Pierre Agostini (Left), Anne L'Huillier (Middle) and Ferenc Krausz (Right) Photo Courtesy: OTHER via BBC

Kathmandu: This year’s Nobel Prize in Physics rewards experiments with light that capture “the shortest of moments” and opened a window on the world of electrons.

The award goes to Pierre Agostini, Ferenc Krausz and Anne L’Huillier.

Their work demonstrated a way to create extremely short pulses of light that can be used to capture and study rapid processes inside atoms.

The winners will share prize money of 11m Swedish krona (£824,000).

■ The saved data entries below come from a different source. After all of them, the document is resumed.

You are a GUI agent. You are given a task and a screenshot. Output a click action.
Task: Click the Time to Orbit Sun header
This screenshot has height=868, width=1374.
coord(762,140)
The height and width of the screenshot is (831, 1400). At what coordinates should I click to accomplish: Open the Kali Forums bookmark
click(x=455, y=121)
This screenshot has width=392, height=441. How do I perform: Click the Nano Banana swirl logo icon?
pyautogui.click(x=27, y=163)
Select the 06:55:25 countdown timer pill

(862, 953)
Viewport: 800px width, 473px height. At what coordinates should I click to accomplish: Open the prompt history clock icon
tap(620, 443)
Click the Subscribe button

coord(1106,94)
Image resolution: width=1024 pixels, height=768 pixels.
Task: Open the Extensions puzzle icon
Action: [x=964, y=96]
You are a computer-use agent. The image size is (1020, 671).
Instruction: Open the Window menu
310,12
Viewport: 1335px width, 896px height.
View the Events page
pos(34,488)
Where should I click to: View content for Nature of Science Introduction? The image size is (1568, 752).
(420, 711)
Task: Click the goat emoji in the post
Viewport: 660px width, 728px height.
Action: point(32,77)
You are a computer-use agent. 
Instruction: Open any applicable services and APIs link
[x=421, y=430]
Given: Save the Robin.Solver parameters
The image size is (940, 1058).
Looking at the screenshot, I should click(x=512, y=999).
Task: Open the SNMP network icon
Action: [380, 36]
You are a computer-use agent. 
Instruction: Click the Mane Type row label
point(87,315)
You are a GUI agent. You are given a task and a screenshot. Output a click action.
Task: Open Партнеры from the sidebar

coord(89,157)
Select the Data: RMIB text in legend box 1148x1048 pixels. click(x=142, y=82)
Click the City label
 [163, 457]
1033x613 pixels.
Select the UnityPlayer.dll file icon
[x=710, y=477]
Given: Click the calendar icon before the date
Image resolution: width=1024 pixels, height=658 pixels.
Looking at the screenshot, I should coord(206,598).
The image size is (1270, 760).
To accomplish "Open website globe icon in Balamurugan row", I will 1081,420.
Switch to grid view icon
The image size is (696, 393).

The Royal Swedish Academy of Sciences said the three laureates’ experiments produced “pulses of light so short that they are measured in attoseconds”.

One attosecond is a quintillionth of a second – it is to a second what one second is to the age of the Universe.

This work demonstrated that these almost unimaginably short pulses – like an ultra high-speed shutter – could be used to study how electrons behave.

Electrons are particles inside atoms and they move incredibly fast – in billionths of a second. Prior to the laureates’ breakthroughs, they effectively appeared as blurs under the most advanced microscopes – their movement and behaviour was too rapid to follow.

“Attosecond physics” is bringing important processes inside atoms and molecules into sharper focus. The development is likely to lead to even more accurate electron microscopes, much faster electronics and new tests able to diagnose diseases at a much earlier stage.